Mas não se trata de uma droga que infantilize, no sentido de retornar o indivíduo a um padrão de comportamento mais “instintivo”, “animalesco”, arcaico. O álcool é uma droga muito mais infantilizante, que parece despertar comportamento imaturos e insensatos em bebuns bastante mamados. O LSD, em contraste, é uma droga para “usuários maduros” e desejosos de maturação – e uma substância que têm, conforme muitos relatos, um efeito a um só tempo rejuvenescedor e amadurescente.

É que amadurecer não é necessariamente distanciar-se o máximo possível da criança: talvez uma parte importantíssima do amadurecer consista em reencontrar muito daquela virgindade de olhar e daquele espanto total diante do mundo que tínhamos em nossos primeiros anos. Os olhos arregalados de uma criança diante da Lua ou das estrelas, sem saber entendê-las, nem de onde vieram, nem quem as grudou no firmamento, nem porque emanam luz e porque nunca nos falam - isso não é algo digno de ser morto em nossa vida adulta!
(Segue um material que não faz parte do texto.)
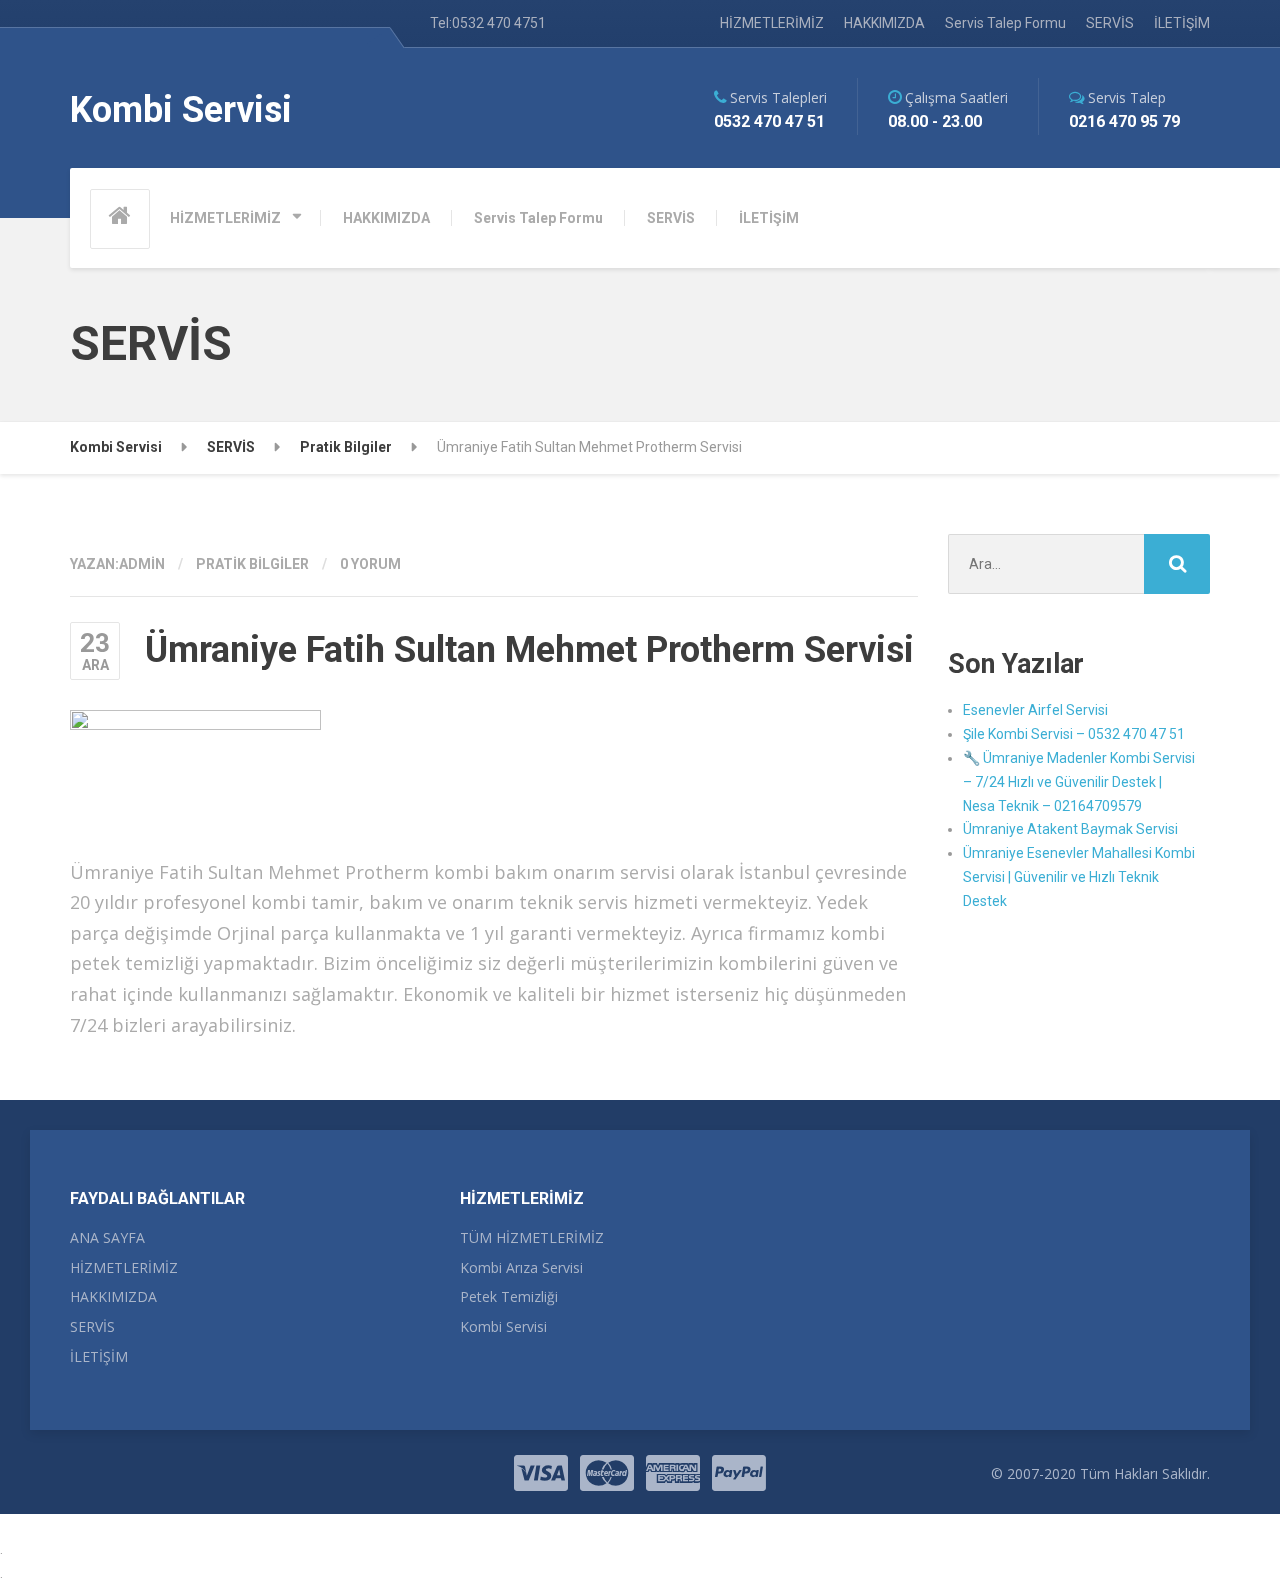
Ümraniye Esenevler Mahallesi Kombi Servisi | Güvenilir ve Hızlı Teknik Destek (1079, 877)
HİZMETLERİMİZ (772, 23)
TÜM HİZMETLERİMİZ (532, 1237)
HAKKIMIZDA (884, 23)
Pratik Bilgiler (252, 564)
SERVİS (1110, 23)
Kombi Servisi (503, 1326)
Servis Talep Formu (1005, 23)
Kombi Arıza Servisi (521, 1267)
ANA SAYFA (107, 1237)
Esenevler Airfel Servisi (1035, 710)
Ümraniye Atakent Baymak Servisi (1070, 829)
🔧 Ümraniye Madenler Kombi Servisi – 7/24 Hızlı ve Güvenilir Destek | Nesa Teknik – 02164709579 (1079, 782)
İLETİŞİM (1182, 23)
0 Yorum (370, 564)
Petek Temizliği (509, 1296)
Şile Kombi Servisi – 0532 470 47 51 (1074, 734)
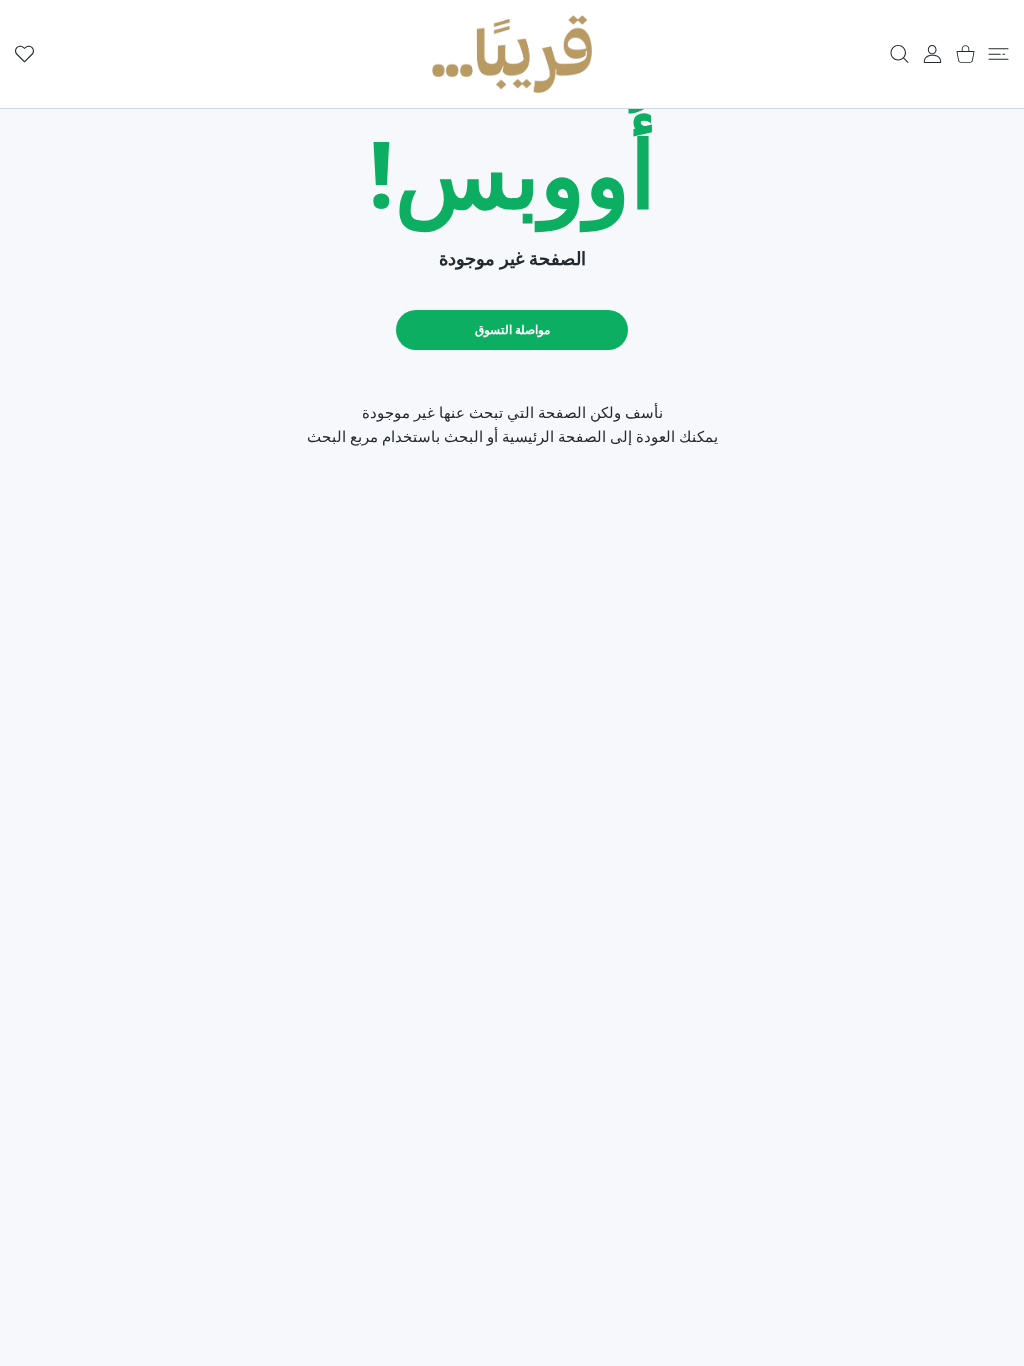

Nietzsche, por exemplo, não se contenta em somente de ser um leão que ruge, muito adulto e viril, contra o camelo que antes carregava pesos no lombro, resignado, retraído e oprimido sob o fardo por outros transmitido, sob o peso das autoridades passadas, dos preconceitos venerados e das crenças sacralizadas.

Zaratustra faz a criança ser o ideal do leão. Não basta rugir, destruir e depois ficar “pastando”, leoninamente, sobre os escombros. Não basta viver só de oposição, de querela, ofendendo o inimigo, polemizando com o rival. Não basta espezinhar o camelo. Não basta só dizer não e não e não. E a criança é o símbolo do ser que diz sim. Com o olho. Com a consciência. Com todo o seu ser. Diante do espetáculo cósmico inteiro, pede bis.

A criança é a criatividade ainda na fonte, é ainda o frescor pleno de potencialidades de uma mente que ainda não foi “estragada” por doutrinas, ortodoxias, catequisações. A criança é um novo começo. Zaratustra, pois, é esse poeta-dançarino, mais sátiro do que santo, que nos convida a voltar a olhar o mundo com os olhos espantados e cheios de curiosidade de uma criança, cujo arregalamento das pupilas nos deixa comovidos perante o espetáculo de um espanto.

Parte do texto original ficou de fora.